It’s been a long time.
Well, not that long, honestly. It’s been less than a month since my last post, but that is FOREVER in internet years.
And I haven’t been making the blog a priority, because it gets me much less engagement than my Twitter account (although it contains A LOT more valuable information). People just can’t be bothered to read an entire article, even when doing so would benefit them immensely.
But I have reason to believe that may change going forward. This is going to be a fascinating year for me, and one side effect will be people combing over my old blog posts, hoping to find out more about me.
Why all the backlog raiding? Because this is the year I get famous.
I’m Gonna Live ForevAH
Most first-time authors are not famous. Most self-published authors are not famous. And it goes without saying that first-time, self-published authors are doubly unlikely to strike fame.
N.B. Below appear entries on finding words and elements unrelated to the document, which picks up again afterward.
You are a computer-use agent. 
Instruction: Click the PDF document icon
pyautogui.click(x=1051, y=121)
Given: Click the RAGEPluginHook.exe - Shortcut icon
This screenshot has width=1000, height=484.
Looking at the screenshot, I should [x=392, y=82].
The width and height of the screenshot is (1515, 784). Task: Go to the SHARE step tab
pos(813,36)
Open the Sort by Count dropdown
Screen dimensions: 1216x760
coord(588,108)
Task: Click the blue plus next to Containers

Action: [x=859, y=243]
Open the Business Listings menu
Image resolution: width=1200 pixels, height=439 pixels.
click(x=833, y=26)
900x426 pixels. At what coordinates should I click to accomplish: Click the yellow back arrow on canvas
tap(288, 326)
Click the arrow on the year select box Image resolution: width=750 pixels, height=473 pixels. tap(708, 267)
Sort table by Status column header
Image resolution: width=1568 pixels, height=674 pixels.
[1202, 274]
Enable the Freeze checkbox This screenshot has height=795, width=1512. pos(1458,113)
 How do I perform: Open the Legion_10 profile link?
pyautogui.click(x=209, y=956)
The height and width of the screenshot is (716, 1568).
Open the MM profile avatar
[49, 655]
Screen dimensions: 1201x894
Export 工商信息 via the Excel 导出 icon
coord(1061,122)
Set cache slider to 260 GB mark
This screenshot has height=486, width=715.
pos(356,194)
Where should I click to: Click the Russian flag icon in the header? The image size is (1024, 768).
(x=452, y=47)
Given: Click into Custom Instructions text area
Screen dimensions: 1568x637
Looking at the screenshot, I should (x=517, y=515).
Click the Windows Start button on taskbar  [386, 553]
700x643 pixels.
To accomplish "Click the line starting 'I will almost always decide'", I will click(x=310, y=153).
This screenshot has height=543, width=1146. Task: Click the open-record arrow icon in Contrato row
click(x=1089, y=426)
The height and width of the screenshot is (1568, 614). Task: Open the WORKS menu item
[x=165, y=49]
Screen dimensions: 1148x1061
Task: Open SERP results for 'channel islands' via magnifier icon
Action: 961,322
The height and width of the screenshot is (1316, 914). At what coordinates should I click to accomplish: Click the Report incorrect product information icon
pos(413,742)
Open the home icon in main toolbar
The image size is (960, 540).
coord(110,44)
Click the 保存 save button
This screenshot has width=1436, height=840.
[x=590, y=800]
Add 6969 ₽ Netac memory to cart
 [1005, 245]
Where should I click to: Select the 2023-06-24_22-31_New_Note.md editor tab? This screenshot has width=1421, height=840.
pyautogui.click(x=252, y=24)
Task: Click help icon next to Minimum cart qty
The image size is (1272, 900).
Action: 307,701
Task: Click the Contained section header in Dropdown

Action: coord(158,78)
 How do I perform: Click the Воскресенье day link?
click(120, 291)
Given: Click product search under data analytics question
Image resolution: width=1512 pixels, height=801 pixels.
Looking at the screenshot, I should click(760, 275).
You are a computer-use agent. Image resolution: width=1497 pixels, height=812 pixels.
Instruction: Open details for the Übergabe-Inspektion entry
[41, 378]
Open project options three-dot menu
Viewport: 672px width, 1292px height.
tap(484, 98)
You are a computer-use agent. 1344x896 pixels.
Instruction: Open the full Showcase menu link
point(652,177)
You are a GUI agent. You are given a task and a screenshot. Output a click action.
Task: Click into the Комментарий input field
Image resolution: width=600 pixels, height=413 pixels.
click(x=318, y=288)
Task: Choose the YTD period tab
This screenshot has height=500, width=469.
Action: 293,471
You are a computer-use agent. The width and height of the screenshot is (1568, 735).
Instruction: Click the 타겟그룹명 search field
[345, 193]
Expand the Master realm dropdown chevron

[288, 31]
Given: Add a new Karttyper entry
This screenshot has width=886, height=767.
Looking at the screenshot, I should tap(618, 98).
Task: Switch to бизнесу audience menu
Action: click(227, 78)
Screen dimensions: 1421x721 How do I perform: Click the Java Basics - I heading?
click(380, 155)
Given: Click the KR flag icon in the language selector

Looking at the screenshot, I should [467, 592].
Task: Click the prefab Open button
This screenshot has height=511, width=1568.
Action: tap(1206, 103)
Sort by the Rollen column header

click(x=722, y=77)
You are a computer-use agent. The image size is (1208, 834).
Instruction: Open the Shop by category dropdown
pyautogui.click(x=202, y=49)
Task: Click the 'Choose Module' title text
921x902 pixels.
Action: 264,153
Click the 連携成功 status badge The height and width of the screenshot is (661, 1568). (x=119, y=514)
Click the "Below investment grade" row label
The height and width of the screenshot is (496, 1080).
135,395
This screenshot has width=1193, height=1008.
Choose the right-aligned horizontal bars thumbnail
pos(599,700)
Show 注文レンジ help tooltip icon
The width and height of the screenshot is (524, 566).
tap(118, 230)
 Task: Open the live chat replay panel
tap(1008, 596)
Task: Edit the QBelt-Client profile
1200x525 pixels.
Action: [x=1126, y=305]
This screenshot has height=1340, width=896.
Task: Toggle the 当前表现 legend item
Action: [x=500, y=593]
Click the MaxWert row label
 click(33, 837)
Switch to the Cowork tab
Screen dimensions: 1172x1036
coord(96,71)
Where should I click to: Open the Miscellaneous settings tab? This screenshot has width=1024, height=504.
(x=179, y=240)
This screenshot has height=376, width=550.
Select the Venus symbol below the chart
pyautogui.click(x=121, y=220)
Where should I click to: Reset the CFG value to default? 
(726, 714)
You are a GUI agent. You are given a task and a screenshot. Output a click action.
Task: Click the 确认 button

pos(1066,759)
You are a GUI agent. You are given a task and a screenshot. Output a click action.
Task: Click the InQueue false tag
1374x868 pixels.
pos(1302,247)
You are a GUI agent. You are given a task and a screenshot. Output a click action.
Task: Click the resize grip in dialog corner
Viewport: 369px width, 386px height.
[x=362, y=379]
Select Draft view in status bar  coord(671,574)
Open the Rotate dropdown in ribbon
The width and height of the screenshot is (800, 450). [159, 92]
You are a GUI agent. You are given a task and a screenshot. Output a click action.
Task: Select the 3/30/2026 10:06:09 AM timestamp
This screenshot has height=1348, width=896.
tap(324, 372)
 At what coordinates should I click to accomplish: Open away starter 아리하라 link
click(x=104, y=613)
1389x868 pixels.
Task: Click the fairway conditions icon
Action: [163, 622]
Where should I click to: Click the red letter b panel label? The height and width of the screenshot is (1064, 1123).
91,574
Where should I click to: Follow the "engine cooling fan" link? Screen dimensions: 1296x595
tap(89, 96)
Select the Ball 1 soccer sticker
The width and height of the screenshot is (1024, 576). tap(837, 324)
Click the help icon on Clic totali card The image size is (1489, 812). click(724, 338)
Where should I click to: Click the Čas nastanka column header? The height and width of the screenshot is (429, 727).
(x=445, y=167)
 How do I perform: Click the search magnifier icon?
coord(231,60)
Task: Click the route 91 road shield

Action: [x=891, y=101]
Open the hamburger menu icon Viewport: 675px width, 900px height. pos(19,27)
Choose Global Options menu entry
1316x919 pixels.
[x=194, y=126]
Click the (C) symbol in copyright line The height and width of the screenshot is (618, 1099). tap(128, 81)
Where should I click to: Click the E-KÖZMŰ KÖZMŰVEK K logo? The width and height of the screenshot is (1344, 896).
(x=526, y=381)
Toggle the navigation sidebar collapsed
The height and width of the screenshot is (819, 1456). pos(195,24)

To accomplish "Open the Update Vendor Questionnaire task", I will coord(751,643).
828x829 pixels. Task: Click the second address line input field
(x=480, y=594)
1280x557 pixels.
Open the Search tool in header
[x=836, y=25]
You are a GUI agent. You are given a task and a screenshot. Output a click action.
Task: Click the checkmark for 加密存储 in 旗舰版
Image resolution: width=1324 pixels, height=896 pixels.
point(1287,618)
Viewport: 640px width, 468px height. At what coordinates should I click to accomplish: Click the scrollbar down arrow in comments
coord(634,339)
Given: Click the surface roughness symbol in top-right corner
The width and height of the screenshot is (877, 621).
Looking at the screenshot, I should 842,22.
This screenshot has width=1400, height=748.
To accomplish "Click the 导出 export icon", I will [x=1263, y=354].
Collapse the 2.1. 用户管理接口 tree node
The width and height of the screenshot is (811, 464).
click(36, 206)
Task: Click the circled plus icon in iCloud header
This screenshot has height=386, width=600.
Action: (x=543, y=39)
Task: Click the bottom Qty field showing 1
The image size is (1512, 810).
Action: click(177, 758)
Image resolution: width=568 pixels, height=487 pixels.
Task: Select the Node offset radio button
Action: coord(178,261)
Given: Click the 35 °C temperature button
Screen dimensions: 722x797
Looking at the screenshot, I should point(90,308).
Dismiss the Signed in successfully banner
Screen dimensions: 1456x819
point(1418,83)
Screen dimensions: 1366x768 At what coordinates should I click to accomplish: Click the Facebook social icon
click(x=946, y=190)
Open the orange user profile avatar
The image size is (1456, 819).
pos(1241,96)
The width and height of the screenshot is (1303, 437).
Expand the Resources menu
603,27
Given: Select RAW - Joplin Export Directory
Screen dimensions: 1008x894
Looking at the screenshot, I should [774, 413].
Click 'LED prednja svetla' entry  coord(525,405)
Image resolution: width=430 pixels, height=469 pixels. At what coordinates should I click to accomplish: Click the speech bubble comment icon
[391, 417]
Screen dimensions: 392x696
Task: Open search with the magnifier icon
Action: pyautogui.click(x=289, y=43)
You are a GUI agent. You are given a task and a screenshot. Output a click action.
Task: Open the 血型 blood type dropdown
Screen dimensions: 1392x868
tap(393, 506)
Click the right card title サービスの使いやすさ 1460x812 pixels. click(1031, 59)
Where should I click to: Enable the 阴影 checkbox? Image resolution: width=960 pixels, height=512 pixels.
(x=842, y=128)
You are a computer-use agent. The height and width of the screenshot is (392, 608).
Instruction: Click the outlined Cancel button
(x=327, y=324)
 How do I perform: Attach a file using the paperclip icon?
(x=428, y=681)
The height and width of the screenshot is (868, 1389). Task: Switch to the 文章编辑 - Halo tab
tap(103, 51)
A good publicity push and a well selling book should be enough for people to “discover” me. And then they can comment ad nauseum about whether any of my wisdom was really up to snuff. And I can only imagine what kinds of reactions they will have, once they see my eclectic collection of old blog posts.
So, in the spirit of fun and games, why don’t we try to predict their reactions now? The few regular readers of my blog will have a front-row seat to the festivities as newcomers try to make sense of that whacky Mr. Horne fellow. And it shouldn’t be hard to guess what the reactions of the masses will be, once they see all the things I have already written.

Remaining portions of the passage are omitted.